Tuesday, February 29, 2000

On Today's To Do List

Are you kidding? You’re going to a graduation AND a wedding this weekend. There are a million and one things to be done before you leave. Then you realize that the most important thing you have to do is get the goddamn dry ice. As you start the engine, you remember that you were supposed to Google dry ice providers last night and therefore have to go to the store that’s 15 minutes away from school, meaning you’ll get to eat cheez crackers or Combos and coke for lunch, since that’s about all they have at the beer and wine store. Oh, well, diet shmiet, you’ve got the dry ice!

You rush out from school as they are dismissing the first bus, hoping that no other staff members will see you and think, “Short timer! Blowing off work already. What a loser!” Hightailing it down to Georgetown, you pray to Asphalta, the goddess of parking for a space.

Scraping yet another chunk of your rainbow flag sticker off the rear bumper, you wedge the car in between a Lexus and a Ford F350 truck with construction equipment and debris all over it and rush into the RE’s office. You briefly consider a disguise, as your next insemination is strictly against doctor’s orders, but remain secure in the white lie you have carefully crafted in case anyone asks why you want your sperm if you’re prohibited from getting pregnant until September: “Cait wants to try this time.” (You just aren’t saying WHAT Cait wants to try.)

Luckily, the andrology lab tech has not left early, and greets you with two vials of ICI sperm, paperwork, and an enigmatic smile. You sign off, carefully place the vials in their ziplock bag and nestle the precious cargo amongst the dry ice.

Your wife arrives home and you immediately commence the highly romantic act of lesbian baby making. You both remain in bed for half an hour. Every so often, the love of your life whispers tenderly in your ear, “Turn over so the sperm can fully coat your retroflexed cervix.” After the appropriate amount of time has passed, you remain supine, and your gorgeous lover brings you Thai food in bed. [Ed: it’s my novel, I can write what I want!]

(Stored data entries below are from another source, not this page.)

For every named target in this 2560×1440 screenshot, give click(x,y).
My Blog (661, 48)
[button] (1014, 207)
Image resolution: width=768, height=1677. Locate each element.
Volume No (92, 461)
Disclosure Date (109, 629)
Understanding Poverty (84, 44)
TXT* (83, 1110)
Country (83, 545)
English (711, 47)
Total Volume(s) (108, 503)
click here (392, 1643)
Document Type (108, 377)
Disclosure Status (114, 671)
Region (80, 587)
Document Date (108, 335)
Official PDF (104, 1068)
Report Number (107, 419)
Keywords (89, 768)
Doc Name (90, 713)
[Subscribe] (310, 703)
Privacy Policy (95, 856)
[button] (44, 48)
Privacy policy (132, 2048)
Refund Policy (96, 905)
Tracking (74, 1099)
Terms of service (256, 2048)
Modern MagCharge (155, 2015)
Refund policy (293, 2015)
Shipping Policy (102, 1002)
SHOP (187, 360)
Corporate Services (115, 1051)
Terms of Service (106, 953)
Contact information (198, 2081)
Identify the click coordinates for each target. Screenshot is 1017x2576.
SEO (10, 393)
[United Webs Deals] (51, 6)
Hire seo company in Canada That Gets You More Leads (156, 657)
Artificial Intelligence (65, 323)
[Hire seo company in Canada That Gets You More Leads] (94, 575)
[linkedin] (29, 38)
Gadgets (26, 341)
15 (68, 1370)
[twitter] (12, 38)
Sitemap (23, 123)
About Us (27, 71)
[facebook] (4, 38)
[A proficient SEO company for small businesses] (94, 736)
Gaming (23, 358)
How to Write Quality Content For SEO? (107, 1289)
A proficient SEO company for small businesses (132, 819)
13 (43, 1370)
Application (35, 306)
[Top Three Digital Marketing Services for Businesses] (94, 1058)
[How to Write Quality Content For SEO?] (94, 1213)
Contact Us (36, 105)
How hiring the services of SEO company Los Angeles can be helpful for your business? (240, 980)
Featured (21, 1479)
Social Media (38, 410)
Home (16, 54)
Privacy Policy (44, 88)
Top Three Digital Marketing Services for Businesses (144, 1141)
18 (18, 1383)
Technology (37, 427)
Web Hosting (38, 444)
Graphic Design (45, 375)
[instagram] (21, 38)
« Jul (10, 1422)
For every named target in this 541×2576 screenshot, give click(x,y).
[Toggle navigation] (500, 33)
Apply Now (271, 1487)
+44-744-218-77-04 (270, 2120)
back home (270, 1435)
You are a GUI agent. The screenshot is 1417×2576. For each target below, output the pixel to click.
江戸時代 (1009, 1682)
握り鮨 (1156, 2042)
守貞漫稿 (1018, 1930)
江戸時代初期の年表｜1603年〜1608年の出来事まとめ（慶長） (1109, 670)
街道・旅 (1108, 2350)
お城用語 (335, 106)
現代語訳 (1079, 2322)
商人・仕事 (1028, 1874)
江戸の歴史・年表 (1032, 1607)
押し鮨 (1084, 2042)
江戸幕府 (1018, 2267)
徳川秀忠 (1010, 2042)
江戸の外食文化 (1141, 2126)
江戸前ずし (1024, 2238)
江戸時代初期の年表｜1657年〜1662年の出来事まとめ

At the truly ungodly hour of 4:30 am, you wake up, repeat the thermometer drill, and remind yourself that A) all this is worth it if you get a baby, and B) 5 hours of sleep will seem like an impossible luxury once you have a kid, so get over your whiny self and get to sperminatin’! With deft hands, Cait skillfully and tenderly fills the syringe with the world’s most expensive liquid and performs the act. You impersonate a rotisserie chicken for the next half hour. When you wake again to begin the day, you sigh with relief. After debating whether or not to cancel the fertility acupuncture appointment scheduled for the afternoon, you realize you’re done with sperm, dry ice, syringes, and OPKs for this month (and gods willing, a long time to come). Now you just have to worry about spending a weekend with your wife, mother, stepfather, sister, her 33-year-old paramour, and a few otherT assorted characters in a rental house in New Hampshire for a snooty prep school graduation. (Paramour not staying in house, thank god.) Oh, and then a high-society Jewish wedding Sunday evening when you get home, just to round things out. And you won’t be able to drink at any of it!